> [AUFGABEN]:
1. Welchen Zeitraum decken die weltweiten Daten ab, die der Text über die Inwertsetzung von Land als Grundlage der Analyse nennt?
2. Gib aus dem Text über die Inwertsetzung von Land den Abschnitt wörtlich aus, der mit den Worten „Im Rahmen eines“ beginnt und mit „meistens höchstens zweitrangig.“ endet.

> [ÜBUNGSTEXT]:
▬▬▬

Wenn großflächig auf zuvor nicht wirtschaftlich genutztem Land plötzlich Güter produziert werden, ändert das dort oft vieles nicht zum Guten. Dass die Mechanismen hinter der "Inwertsetzung" von Flächen eine große Rolle bei der Entstehung von Ungleichheit und Umweltausbeutung spielt, zeigen Analysen der Sozialökologin Anke Schaffartzik. Durch das simple Kaufen etwa eines palmölfreien Produktes lasse sich dem leider nicht wirklich entgegensteuern.
Im Rahmen eines vom Wissenschaftsfonds FWF unterstützen Forschungsprojekts zeigt die Forscherin vom Institut für Soziale Ökologie der Universität für Bodenkultur (Boku) in Wien auf Basis von Analyse weltweiter Daten von 1960 bis 2010 auf, wie sich die wirtschaftliche Erschließung von Land längerfristig niederschlagen kann. Am Beginn dieses Prozesses steht eine oft politisch angestoßene oder abgesegnete Umwidmung von Land in meist weniger entwickelten Ländern. Das Ziel sei dabei meist nur die simple wirtschaftliche Entwicklung durch die Ausbeutung der dortigen Ressourcen etwa durch Acker- oder Bergbau. Die Bedürfnisse der Bevölkerung seien meistens höchstens zweitrangig.

▬▬▬

> [GEGEBENE DATEN]:
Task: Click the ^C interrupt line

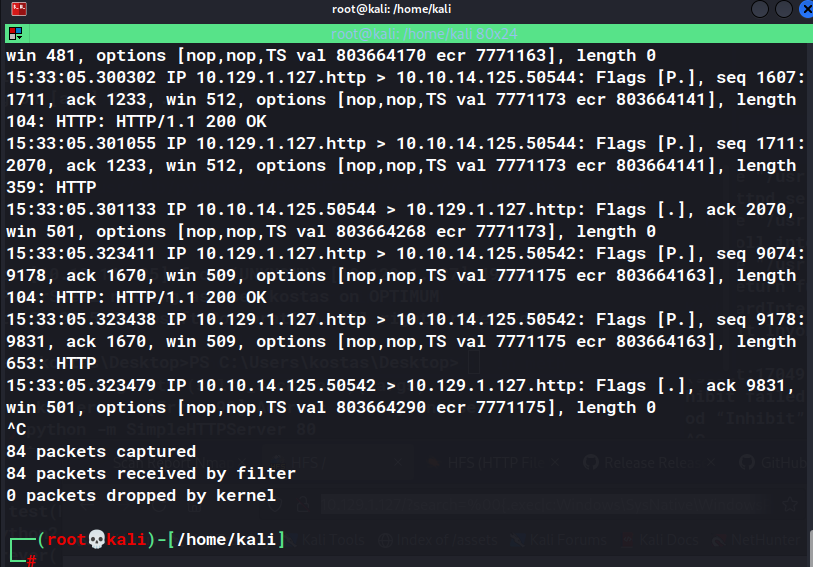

▬▬▬

> [GEORDNETE ANTWORTEN]:
1. 1960 bis 2010

2.
Im Rahmen eines vom Wissenschaftsfonds FWF unterstützen Forschungsprojekts zeigt die Forscherin vom Institut für Soziale Ökologie der Universität für Bodenkultur (Boku) in Wien auf Basis von Analyse weltweiter Daten von 1960 bis 2010 auf, wie sich die wirtschaftliche Erschließung von Land längerfristig niederschlagen kann. Am Beginn dieses Prozesses steht eine oft politisch angestoßene oder abgesegnete Umwidmung von Land in meist weniger entwickelten Ländern. Das Ziel sei dabei meist nur die simple wirtschaftliche Entwicklung durch die Ausbeutung der dortigen Ressourcen etwa durch Acker- oder Bergbau. Die Bedürfnisse der Bevölkerung seien meistens höchstens zweitrangig.